Given data:

#####

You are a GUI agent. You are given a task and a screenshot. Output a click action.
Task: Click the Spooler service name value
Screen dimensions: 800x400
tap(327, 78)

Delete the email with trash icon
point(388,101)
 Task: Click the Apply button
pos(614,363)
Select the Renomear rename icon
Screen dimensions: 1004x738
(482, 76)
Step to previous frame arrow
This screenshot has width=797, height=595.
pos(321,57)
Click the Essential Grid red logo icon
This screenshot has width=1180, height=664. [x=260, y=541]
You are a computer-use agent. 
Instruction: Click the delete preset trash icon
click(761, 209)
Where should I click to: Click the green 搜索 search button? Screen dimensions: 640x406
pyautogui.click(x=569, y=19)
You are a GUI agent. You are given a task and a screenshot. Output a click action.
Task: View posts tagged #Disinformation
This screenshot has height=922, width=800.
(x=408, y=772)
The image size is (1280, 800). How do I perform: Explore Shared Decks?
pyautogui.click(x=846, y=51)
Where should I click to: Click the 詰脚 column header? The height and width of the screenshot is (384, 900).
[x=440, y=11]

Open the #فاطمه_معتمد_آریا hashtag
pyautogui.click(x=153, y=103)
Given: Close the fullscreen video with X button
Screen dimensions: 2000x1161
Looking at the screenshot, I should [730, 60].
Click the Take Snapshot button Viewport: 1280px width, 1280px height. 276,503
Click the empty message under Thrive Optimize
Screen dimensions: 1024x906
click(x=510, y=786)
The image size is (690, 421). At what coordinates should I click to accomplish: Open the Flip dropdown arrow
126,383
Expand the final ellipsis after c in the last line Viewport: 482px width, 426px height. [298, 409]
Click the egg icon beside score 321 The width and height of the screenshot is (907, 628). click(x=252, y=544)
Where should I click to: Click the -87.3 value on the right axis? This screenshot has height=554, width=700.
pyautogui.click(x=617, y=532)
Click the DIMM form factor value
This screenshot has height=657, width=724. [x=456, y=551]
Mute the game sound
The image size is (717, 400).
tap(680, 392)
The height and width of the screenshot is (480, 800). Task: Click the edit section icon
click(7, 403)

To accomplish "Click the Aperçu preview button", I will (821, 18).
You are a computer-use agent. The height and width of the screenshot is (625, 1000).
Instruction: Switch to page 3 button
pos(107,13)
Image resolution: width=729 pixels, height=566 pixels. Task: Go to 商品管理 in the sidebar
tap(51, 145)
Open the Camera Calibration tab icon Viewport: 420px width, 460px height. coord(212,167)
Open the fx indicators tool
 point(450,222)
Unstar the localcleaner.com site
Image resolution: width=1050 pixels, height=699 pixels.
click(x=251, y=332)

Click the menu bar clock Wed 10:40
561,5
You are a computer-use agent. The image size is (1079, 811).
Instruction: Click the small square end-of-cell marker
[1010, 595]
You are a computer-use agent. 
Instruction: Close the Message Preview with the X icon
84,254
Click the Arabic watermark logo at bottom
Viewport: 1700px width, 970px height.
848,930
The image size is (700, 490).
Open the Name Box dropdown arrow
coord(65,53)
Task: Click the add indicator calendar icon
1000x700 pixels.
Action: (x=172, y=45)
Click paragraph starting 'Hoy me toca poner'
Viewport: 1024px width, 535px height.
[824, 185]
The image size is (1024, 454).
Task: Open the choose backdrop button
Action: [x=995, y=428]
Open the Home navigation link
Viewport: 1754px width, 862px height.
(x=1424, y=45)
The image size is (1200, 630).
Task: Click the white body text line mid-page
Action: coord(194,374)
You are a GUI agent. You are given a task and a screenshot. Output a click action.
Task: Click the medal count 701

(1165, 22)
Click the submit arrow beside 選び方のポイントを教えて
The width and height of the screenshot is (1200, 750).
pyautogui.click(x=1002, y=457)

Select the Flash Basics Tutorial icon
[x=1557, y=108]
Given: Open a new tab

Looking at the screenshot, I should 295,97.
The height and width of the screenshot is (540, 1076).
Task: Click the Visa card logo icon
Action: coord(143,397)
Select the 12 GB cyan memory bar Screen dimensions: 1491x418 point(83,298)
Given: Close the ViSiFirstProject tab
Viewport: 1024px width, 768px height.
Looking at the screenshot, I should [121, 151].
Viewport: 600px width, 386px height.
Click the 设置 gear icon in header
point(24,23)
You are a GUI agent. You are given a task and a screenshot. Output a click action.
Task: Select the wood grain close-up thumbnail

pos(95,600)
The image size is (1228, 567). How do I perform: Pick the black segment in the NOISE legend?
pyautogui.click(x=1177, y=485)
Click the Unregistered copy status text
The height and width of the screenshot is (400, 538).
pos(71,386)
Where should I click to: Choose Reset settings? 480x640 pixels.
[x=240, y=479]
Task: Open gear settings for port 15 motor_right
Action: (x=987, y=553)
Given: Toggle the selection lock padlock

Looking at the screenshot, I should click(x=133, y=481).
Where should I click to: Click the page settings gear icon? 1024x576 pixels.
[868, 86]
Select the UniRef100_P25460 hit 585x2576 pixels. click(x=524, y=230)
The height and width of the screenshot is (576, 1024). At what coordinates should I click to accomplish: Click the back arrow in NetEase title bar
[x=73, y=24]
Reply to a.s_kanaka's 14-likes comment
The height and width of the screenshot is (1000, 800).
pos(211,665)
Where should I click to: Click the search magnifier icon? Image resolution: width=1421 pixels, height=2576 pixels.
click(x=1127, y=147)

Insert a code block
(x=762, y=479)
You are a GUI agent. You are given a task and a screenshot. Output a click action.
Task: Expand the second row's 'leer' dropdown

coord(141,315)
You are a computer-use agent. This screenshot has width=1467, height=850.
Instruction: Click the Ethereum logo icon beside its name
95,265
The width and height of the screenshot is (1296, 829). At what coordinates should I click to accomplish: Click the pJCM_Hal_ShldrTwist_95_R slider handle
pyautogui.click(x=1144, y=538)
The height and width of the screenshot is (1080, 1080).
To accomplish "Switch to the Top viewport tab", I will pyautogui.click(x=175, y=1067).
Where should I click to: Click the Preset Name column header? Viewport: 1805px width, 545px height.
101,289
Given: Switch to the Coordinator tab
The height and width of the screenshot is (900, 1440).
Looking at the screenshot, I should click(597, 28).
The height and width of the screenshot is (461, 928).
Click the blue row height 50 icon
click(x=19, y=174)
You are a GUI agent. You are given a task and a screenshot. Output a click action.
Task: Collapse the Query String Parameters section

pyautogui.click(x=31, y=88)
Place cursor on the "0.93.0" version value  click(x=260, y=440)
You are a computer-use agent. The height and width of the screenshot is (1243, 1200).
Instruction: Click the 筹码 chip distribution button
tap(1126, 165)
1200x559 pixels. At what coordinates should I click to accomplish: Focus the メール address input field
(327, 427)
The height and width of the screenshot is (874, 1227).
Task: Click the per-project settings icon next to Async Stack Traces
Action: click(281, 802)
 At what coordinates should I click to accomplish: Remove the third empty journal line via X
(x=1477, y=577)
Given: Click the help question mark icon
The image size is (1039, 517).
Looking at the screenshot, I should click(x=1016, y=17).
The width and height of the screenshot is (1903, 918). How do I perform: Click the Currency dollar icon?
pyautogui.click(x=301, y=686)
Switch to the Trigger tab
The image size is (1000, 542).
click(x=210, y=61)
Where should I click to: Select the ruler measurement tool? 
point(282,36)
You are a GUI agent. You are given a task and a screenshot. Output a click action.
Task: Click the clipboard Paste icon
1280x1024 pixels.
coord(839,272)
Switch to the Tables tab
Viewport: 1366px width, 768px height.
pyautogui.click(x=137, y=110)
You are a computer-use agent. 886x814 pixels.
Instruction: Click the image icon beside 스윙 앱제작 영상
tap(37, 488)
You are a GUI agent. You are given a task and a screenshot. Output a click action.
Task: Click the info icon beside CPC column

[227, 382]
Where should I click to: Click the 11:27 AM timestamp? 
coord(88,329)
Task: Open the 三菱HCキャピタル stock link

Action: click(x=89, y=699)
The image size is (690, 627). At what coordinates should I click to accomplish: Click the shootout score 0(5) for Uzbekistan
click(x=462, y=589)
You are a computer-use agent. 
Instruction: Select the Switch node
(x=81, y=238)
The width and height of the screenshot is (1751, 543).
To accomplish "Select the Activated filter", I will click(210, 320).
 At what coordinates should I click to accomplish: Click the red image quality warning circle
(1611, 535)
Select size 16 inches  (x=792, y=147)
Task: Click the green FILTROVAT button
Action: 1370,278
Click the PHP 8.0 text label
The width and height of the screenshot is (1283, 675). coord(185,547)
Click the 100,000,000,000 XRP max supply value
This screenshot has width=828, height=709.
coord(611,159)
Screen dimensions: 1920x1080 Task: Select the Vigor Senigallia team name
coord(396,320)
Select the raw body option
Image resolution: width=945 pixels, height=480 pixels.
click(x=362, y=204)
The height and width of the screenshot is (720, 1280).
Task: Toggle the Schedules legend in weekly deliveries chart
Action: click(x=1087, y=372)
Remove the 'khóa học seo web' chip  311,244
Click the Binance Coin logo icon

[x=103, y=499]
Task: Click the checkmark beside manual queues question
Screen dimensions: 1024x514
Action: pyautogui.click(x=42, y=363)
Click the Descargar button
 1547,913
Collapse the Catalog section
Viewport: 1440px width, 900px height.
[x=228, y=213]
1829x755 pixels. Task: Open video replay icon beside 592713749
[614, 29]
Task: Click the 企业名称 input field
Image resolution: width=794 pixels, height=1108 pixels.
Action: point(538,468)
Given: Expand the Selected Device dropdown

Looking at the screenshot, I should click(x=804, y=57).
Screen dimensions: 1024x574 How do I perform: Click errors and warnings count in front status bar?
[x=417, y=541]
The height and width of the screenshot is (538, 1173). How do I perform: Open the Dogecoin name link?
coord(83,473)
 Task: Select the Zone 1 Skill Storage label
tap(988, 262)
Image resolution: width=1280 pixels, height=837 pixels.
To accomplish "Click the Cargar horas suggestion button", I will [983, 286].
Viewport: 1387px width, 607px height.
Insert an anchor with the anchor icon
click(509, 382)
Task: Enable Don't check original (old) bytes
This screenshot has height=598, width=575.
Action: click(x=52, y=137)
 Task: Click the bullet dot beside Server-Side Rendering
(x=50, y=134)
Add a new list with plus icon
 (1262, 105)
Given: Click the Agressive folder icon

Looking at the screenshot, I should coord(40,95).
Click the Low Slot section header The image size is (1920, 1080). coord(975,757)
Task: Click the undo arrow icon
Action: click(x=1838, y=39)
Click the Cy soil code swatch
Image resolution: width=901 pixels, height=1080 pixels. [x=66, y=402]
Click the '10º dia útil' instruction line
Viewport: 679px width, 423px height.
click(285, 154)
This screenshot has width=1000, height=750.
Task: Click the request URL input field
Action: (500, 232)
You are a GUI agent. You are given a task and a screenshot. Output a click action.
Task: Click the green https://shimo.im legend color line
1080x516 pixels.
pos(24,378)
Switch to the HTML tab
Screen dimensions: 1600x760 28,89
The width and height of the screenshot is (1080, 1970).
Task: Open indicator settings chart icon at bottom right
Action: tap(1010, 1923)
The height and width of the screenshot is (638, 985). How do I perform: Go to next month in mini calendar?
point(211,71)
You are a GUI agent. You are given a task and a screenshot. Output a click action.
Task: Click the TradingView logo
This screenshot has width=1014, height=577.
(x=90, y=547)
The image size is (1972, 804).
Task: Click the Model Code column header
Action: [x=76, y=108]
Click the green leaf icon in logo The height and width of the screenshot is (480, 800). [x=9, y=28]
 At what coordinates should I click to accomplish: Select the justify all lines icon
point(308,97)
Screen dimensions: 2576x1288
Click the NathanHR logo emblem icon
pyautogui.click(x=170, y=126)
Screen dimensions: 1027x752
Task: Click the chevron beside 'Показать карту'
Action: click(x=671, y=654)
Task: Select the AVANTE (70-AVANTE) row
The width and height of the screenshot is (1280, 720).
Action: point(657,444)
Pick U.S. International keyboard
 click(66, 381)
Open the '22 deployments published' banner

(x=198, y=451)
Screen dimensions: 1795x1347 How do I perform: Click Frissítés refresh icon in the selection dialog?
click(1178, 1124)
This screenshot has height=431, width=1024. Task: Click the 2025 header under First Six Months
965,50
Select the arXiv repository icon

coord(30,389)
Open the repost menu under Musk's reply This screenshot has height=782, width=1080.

#####

Task: Take each line above that holds the string "question" and copy it.

Response to the task:
Given: Click the help question mark icon
Task: Click the checkmark beside manual queues question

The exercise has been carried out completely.